Sono già operative alcune misure decise dal governo precedente: il congelamento delle tariffe ferroviarie regolamentate in Inghilterra fino al marzo 2027 e la gratuità degli autobus locali per i bambini tra cinque e quindici anni nel mese di agosto presso i servizi aderenti.
Burnham potrà decidere di confermare, ampliare o sostituire queste iniziative. Prima di descrivere una nuova politica nazionale occorreranno però dettagli su costi, operatori coinvolti, durata e coperture.

Il modello della Grande Manchester

L'esperienza della Bee Network costituisce uno dei principali riferimenti politici del nuovo primo ministro. La Grande Manchester ha riportato la programmazione degli autobus sotto un maggiore controllo pubblico, pur continuando a utilizzare operatori privati per l'esecuzione dei servizi.
Il sistema ha permesso di coordinare percorsi, tariffe e bigliettazione, riducendo la frammentazione tra compagnie differenti. Il tetto di due sterline per una corsa singola è stato mantenuto per il 2026 nella regione.
Trasferire lo stesso modello all'intera Inghilterra sarebbe però molto più complesso. Le aree urbane, rurali e costiere presentano densità, domanda e costi operativi differenti. Un limite uniforme richiederebbe compensazioni pubbliche per gli operatori oppure una modifica più ampia della gestione dei servizi.
La disponibilità di trasporti non dipende soltanto dal prezzo. In numerosi territori il problema principale è la frequenza insufficiente, la cancellazione delle corse o l'assenza di collegamenti serali e festivi.

Un nuovo modello economico e politico

Burnham ha presentato il proprio governo come l'avvio di un nuovo modello economico. La diagnosi esposta a Downing Street individua nella centralizzazione politica, nelle privatizzazioni e nella deindustrializzazione degli anni Ottanta alcune delle cause delle disuguaglianze territoriali britanniche.
Il nuovo primo ministro vuole trasferire maggiori poteri alle comunità e alle amministrazioni locali, sostenendo che le decisioni debbano essere assunte più vicino ai territori interessati. Il progetto viene riassunto nell'obiettivo di portare capacità decisionale in ogni codice postale del Paese.
La decentralizzazione richiederà però una definizione concreta delle competenze. Trasferire responsabilità senza fondi adeguati rischierebbe di scaricare sui governi locali decisioni difficili senza fornire gli strumenti necessari.
Il piano decennale dovrà chiarire quali funzioni verranno trasferite, quali entrate potranno essere gestite localmente e come saranno tutelate le aree con una base fiscale più debole.
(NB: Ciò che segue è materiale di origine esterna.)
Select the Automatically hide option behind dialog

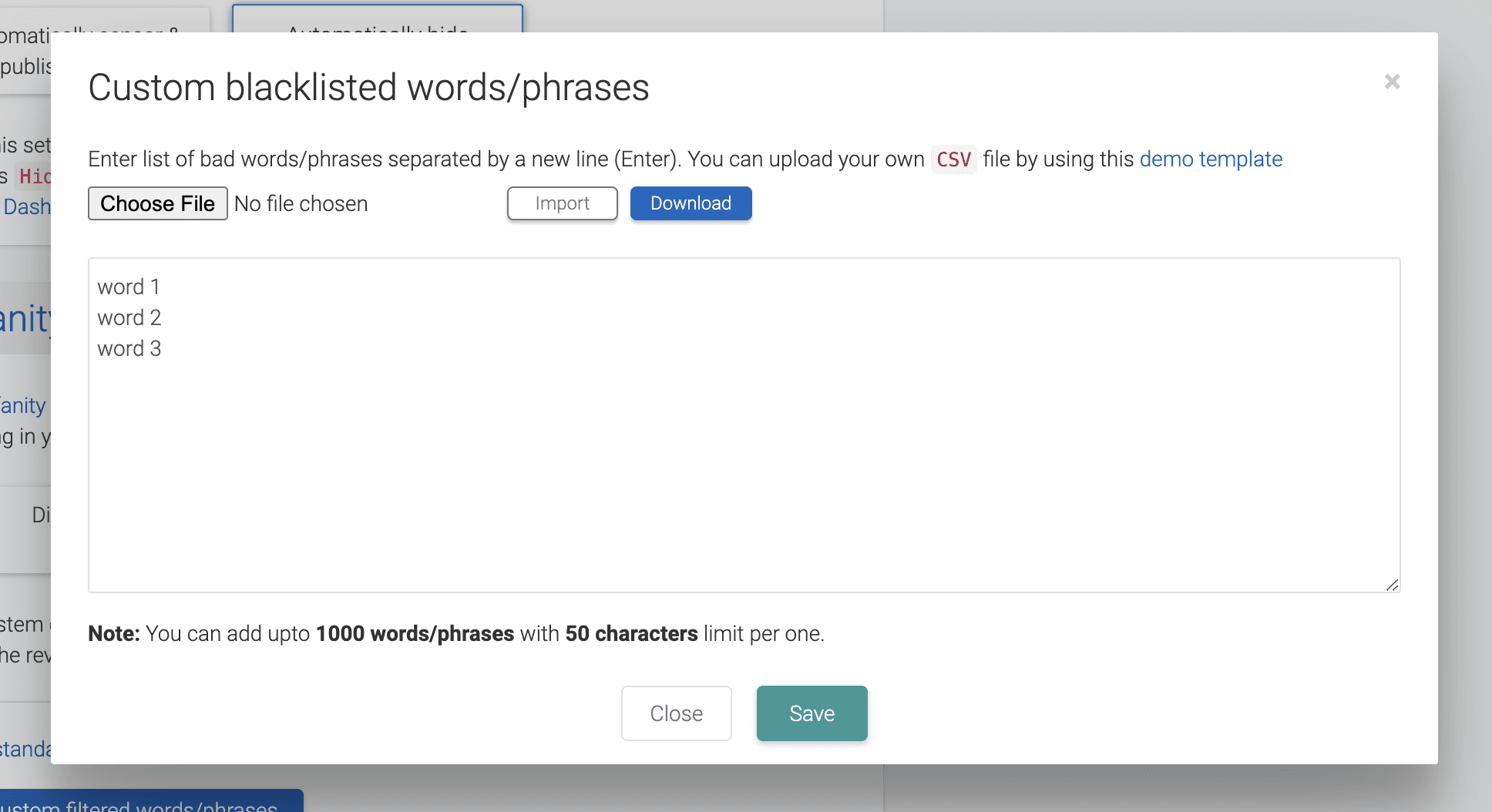(x=377, y=18)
"Essenziali" sotto un controllo pubblico più forte

Nel primo discorso Burnham ha promesso di riportare i servizi essenziali sotto un controllo pubblico più forte, in modo da renderli nuovamente accessibili. La formula comprende potenzialmente energia, trasporti, acqua, abitazione e altri servizi fondamentali.
Non è stato annunciato un programma generale di nazionalizzazioni immediate. "Controllo pubblico più forte" può indicare proprietà statale, regolazione più severa, gestione locale, partecipazioni pubbliche o nuovi obblighi imposti ai concessionari.
La distinzione sarà decisiva per valutare costi e conseguenze. Acquisire un'impresa richiede risorse diverse rispetto alla modifica delle tariffe o all'introduzione di standard di servizio.
Il governo dovrà inoltre dimostrare che la maggiore presenza pubblica produca miglioramenti misurabili in prezzi, investimenti e affidabilità, evitando di limitarsi a un cambiamento formale della proprietà.
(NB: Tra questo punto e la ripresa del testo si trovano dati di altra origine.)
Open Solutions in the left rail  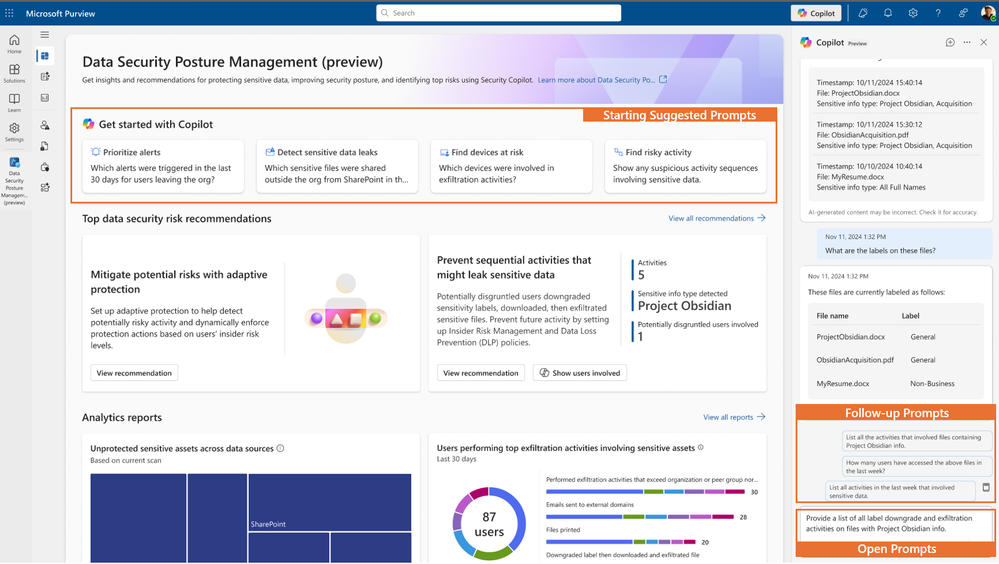[x=14, y=73]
Reindustrializzare il Regno Unito

Un altro asse centrale è la reindustrializzazione britannica. Burnham vuole utilizzare gli acquisti della pubblica amministrazione per sostenere produzione, lavoro e filiere nazionali.
Gli appalti pubblici rappresentano una leva significativa perché governo, sistema sanitario, forze armate e amministrazioni acquistano ogni anno grandi quantità di beni e servizi. Orientare una parte degli ordini verso imprese britanniche potrebbe sostenere investimenti e occupazione.
La strategia dovrà rispettare gli accordi commerciali, evitare protezionismi inefficienti e garantire che la preferenza nazionale non comporti costi sproporzionati per i contribuenti.
La reindustrializzazione non potrà inoltre limitarsi al recupero nostalgico delle produzioni del passato. Dovrà riguardare settori nei quali il Paese possa sviluppare competitività: energia, tecnologie pulite, difesa, scienze della vita, semiconduttori, infrastrutture digitali e manifattura avanzata.
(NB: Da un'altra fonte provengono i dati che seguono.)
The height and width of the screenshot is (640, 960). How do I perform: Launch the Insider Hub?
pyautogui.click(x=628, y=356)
Istruzione, giovani e salute mentale

Burnham ha collegato la riforma dell'istruzione alla necessità di aiutare più giovani a entrare nel mercato del lavoro. La promessa riguarda un sistema capace di offrire percorsi tecnici, apprendistati e competenze coerenti con le esigenze delle economie locali.
Il nuovo governo intende aumentare anche il sostegno alla salute mentale, considerato essenziale per ridurre l'esclusione lavorativa e la dipendenza di lungo periodo dall'assistenza pubblica.
L'impostazione presentata dal primo ministro mira a diminuire la spesa sociale attraverso prevenzione, formazione e accesso al lavoro, anziché limitarsi a ridurre i sussidi. L'efficacia dipenderà dalla capacità di offrire servizi reali prima di modificare i diritti economici dei beneficiari.
Il piano non contiene ancora obiettivi quantitativi, stanziamenti completi o calendari. La parte educativa e sanitaria appartiene quindi alla strategia decennale, non al ristretto gruppo di misure già operative.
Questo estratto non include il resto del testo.